Biliousness, according to Alvarez, derives its name probably from the fact that patients note bile in the regurgitated or vomited material. As presence of bile in the stomach is normal, any excess need not indicate liver trouble so much as an increase in the normal backflow from the `duodenum (upper end of the small intestine). The relief these people derive from purgation, particularly by calomel, is due not to any action on the liver (for all pharmacologists are agreed there is no such action) but probably to a restoration of the downward cur-rent. The relief comes so promptly that Alvarez is sure it cannot be due to the removal of a source of toxins.

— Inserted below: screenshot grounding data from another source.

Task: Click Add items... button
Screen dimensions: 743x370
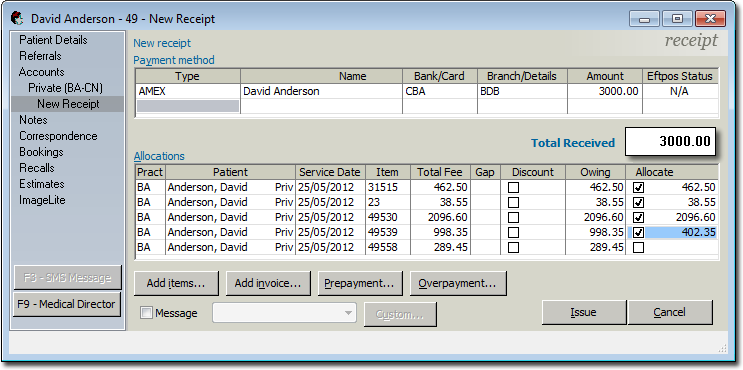Action: [x=176, y=283]
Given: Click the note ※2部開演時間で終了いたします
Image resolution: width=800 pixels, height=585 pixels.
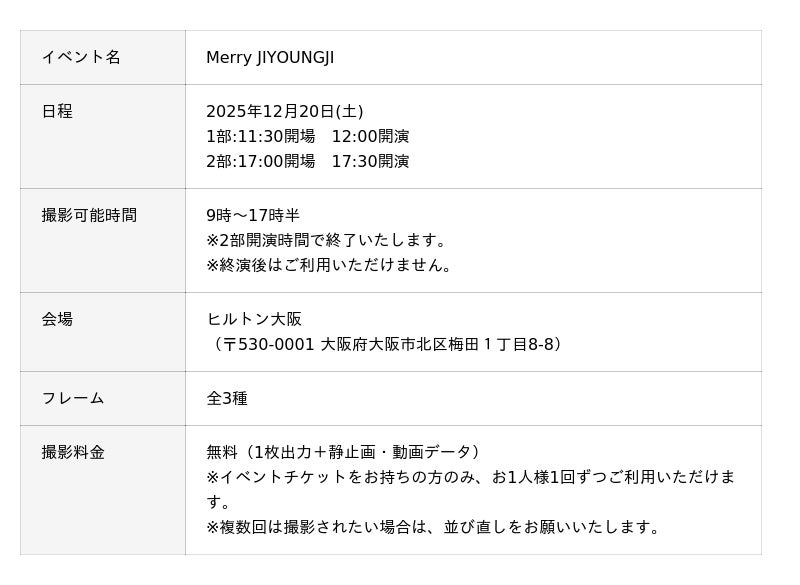Looking at the screenshot, I should point(327,240).
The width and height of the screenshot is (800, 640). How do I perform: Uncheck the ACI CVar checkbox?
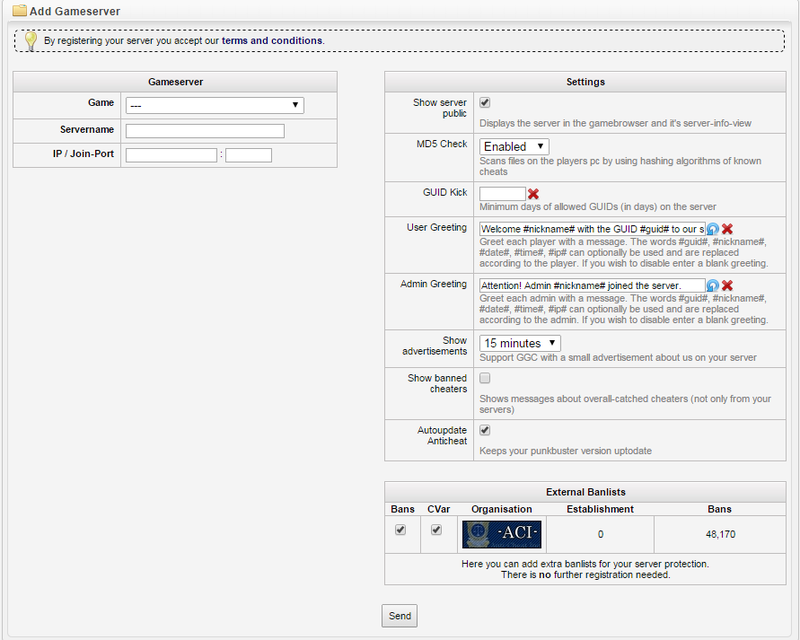pos(436,530)
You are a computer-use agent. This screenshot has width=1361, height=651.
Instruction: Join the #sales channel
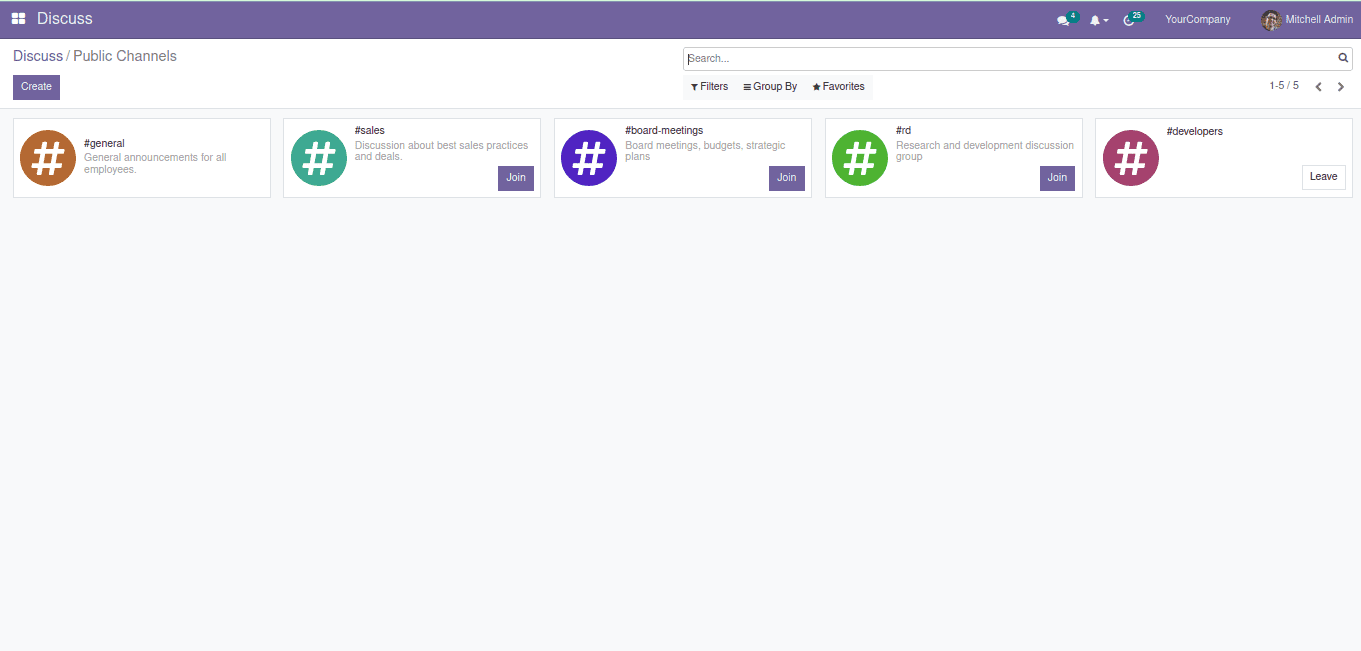tap(516, 178)
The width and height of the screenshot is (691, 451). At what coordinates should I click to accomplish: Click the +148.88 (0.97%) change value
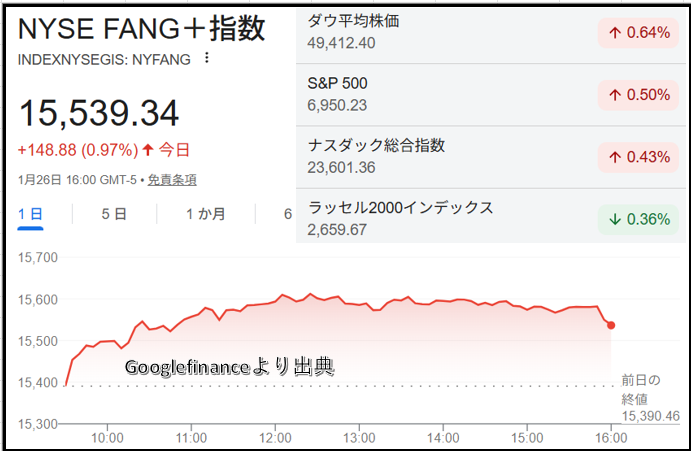(77, 150)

In the matter of reverse peristalsis (reversal of the ordinary downward movement of the intestine) Alvarez cites a homely incident that has such universal application that we summarized it. Two boys ate heartily of blackberries at dinner. The next morning A had diarrhea but B seemed all right. Early in the afternoon B began to complain of dizziness, a queer feeling of pressure in pharynx (a part of the swallowing apparatus) and re-current waves of nausea, which came every 20 or 30 minutes). Once or twice he retched unsuccessfully. At supper he made several attempts to eat but each time said the food would not go down. He then felt like defecating and with the help of an enema passed a hard plug. Following this he had a large soft movement containing the remains of the blackberries, and immediately after he asked for food. This child appeared to have had a series of reverse waves which arose in a colon distended by irritant material. These waves took the form of surges of nausea and dizziness with a tension in the throat and an inability to take more food. If the lower bowel had not been emptied when it was B would probably have vomited large amounts of intestinal fluid the next day and a few days later the material might have be-come fecal in character.
Alvarez says he has talked with a number of intelligent persons who objected to nourishment by means of nutrient enemas because they did not like its bitter taste afterwards. He credits Dr. Emge, of San Francisco, with the statement that after severe pelvic operations (in the lower abdomen) it is his practice to give enemas of coffee which can later be detected in vomited material. At first he thought it was dark blood but chemical examination disclosed that it was coffee.